Just two days prior to that announcement, the Fed increased the top level of overnight repo operations to $150 Billion and then on Wednesday, increased that number to $175 Billion. In a statement released on the NewYorkFed.org website the bank announced this increase in daily overnight repo operations and kept the two-week term repo operations amount at $45 Billion which they had increased from $20 Billion on March 9.
The statement went on to say that “these operations are intended to ensure that the supply of reserves remains ample and to mitigate the risk of money market pressures that could adversely affect policy implementation.” These operations are also meant to “help support smooth functioning of funding markets as market participants implement business resiliency plans in response to the coronavirus.”

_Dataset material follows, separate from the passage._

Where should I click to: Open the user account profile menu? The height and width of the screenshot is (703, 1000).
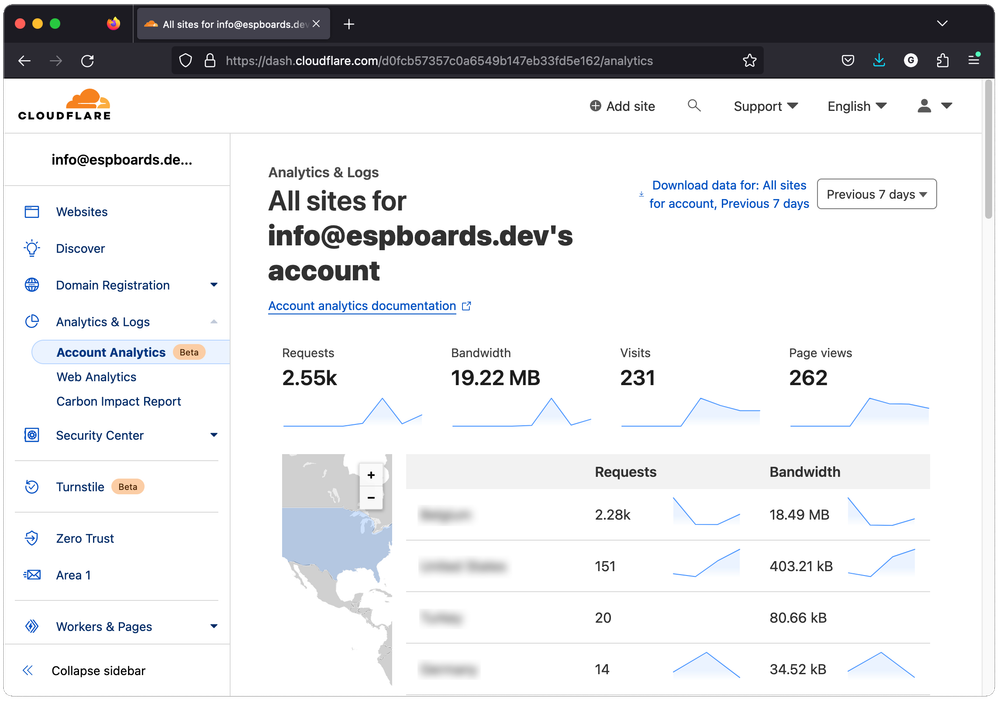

The statement also added the fact that from Thursday, March 12, 2020, to Monday, April 13, 2020, when these policies would be in effect, they will offer 3 one-month repo operations for at least $50 Billion. This move specifically is in response to market disruptions, poor market functioning, and plummeting treasury yields. It is the longer-term commitment that investors have been calling for.
Investment banks are hailing this strategy as a welcomed move by the Federal Reserve and a serious response that the industry had been wanting for quite some time now. Since the coronavirus outbreak began, the market has suffered through extreme volatility which has brought on very stressful liquidity situations for many institutions. However, some in the industry are not sure these measures are enough.
The repo market is a short-term funding operation where banks can sell government securities for a short period, anywhere from overnight to up to 90 days, and agree to buy them back at the end of the period at a slightly higher price. This higher price is the implicit overnight interest rate. The Federal Reserve enters into these agreements to regulate bank reserves and the money supply.
Since the Fed began this current repo operation in September of 2019, it has increased its balance sheet through these short-term purchases from around $470 Billion to over $4 Trillion. The Fed now holds $1.64 Trillion in bank reserves.
This is not the last action that the Federal Reserve is expected to take in the coming days and weeks to help prop up the market and the banks from the coronavirus-related slump. Next week, there is a Federal Open Market Committee meeting and a 75 basis point interest rate cut is expected, although it would not be a total surprise if this happened even sooner.
By the time the April meeting comes around, there is predicted to be another 25 basis point interest rate cut as well. These cuts would drop the fed funds rate down to near-zero. This is where it fell during the 2008 financial crisis and where it stayed until 2015.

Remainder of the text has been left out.